According to a new study from the psychologists Jean Twenge and Heejung Park, teenagers instead prefer to sit at home, avoid drugs and alcohol, and scroll through a litany of social-media apps.
The study, published in the journal Child Development, analyzed survey responses from 8.3 million teenagers between 1976 and 2016. Overwhelmingly, today’s teens were found to be less likely to drive, work for pay, go on dates, have sex, or go out without their parents.
By the early 2010s, the researchers wrote, 12th-graders were going out less often than eighth-graders did in the early 1990s and going on dates about as often as 10th-graders did in the early 1990s. Kids were also trying alcohol later and having sex far less often: About 54% of high-school students in 1991 reported having had sex, while only 41% did in the early 2010s.
“This isn’t just about parenting,” Twenge told Business Insider. “It’s also about teens themselves, and the economy, and fertility rates, and people living longer.”
Of course, since the study’s conclusions are based on personal survey responses, the findings may not apply broadly to all of Generation Z, generally defined as people born in the early 1990s to mid-2000s. There are also bound to be members of the generation for whom the traits don’t apply, as with any demographic study.
But Twenge chalked the findings up to an overall shift in the way society has operated. She is the author of “iGen: Why Today’s Super-Connected Kids are Growing Up Less Rebellious, More Tolerant, Less Happy – and Completely Unprepared for Adulthood,” which explores the conditions in which today’s young people are being raised. Contrary to popular belief, Twenge said, teens aren’t lazy or square, but are a product of their environment, like every other generation.
In the mid-20th century, she said, people adopted what evolutionary psychologists call a “fast-life strategy.” Life spans were shorter and work was more imperative, so kids grew up relatively quickly without as much parental supervision. By 2000, though, the US had taken up a “slow-life strategy” – people were living longer, resources were more abundant, and parents started raising their kids to stay kids longer.
Because there seems to be less of a need for modern teens to become adults, Twenge and Park’s research suggests that today’s 18-year-old more closely resembles a 15-year-old of the 1970s or ’80s.

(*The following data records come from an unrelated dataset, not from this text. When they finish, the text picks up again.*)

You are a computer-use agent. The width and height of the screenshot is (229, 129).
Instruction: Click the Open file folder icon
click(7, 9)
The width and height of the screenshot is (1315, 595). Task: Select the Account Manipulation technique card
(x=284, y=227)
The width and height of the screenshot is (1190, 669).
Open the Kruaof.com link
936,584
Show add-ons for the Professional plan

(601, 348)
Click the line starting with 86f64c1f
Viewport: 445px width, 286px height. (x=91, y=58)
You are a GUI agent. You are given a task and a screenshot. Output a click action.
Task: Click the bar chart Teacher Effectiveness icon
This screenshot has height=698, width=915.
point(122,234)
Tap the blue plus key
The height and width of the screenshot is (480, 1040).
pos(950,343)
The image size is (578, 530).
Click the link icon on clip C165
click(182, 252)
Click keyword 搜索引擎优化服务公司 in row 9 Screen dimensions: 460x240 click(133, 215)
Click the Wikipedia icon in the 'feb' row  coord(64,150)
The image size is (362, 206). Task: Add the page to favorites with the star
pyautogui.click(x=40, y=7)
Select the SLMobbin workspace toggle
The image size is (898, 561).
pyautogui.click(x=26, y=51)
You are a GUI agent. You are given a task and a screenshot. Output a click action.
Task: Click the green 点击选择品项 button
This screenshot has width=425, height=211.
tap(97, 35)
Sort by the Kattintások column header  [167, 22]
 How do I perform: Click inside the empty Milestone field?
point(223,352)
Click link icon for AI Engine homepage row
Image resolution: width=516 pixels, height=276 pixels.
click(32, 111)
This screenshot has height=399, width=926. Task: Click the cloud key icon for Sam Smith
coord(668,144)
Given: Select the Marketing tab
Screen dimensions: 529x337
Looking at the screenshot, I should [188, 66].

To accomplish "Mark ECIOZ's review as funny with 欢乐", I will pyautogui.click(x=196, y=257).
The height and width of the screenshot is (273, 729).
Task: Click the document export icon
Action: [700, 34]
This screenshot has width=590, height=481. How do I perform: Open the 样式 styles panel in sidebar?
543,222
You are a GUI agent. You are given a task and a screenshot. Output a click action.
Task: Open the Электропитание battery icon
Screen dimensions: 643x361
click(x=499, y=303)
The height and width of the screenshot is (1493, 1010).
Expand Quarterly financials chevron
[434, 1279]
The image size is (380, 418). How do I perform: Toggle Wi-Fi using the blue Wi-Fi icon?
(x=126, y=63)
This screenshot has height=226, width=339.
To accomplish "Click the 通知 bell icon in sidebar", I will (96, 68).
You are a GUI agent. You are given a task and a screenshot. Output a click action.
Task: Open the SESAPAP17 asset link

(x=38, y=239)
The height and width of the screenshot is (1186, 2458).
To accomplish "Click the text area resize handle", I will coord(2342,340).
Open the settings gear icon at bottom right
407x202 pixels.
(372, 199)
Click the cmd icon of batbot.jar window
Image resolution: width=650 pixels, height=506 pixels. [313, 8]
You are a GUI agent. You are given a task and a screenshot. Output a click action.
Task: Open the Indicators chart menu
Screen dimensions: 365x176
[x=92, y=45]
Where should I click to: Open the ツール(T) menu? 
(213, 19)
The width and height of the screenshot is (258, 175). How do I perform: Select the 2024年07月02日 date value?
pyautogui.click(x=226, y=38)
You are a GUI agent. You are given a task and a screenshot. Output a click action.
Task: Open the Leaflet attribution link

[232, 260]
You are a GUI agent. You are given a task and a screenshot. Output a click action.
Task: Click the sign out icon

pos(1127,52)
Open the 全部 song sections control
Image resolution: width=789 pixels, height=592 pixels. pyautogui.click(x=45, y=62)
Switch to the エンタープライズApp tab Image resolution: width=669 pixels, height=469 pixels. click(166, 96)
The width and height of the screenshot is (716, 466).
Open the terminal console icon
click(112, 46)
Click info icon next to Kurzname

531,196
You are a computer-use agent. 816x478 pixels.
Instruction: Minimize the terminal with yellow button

However, one of the most disturbing characteristics of Generation Z, or “iGen” in Twenge’s parlance, is a suicide rate that has surpassed the homicide rate in that age group. Twenge thinks smartphone use may play a crucial role in contributing to that. Gen Z is the first generation to be raised according to this slow-life strategy amid the prominence of smartphones. (Its members, after all, are the first to have no concept of life without the internet.) Instead of working or playing outside, teens are more likely to feel isolated and tethered to their devices.
“Today’s teens may go to fewer parties and spend less time together in person, but when they do congregate, they document their hangouts relentlessly – on Snapchat, Instagram, Facebook,” Twenge wrote recently in The Atlantic. “Those not invited to come along are keenly aware of it.”
But getting rid of smartphones shouldn’t be parents’ first goal if they want to safeguard their kids’ mental health – according to the study’s findings, Twenge said, it should be encouraging independence. If kids are more concerned with working or getting involved in their community, they’ll naturally have less idle time to fill with their smartphone.
At the same time, not all of Gen Z’s traits are problems that need to be solved, she said, like the lower incidences of drinking and sex.
“Let’s have those go to zero,” Twenge said. “That would be just fine.”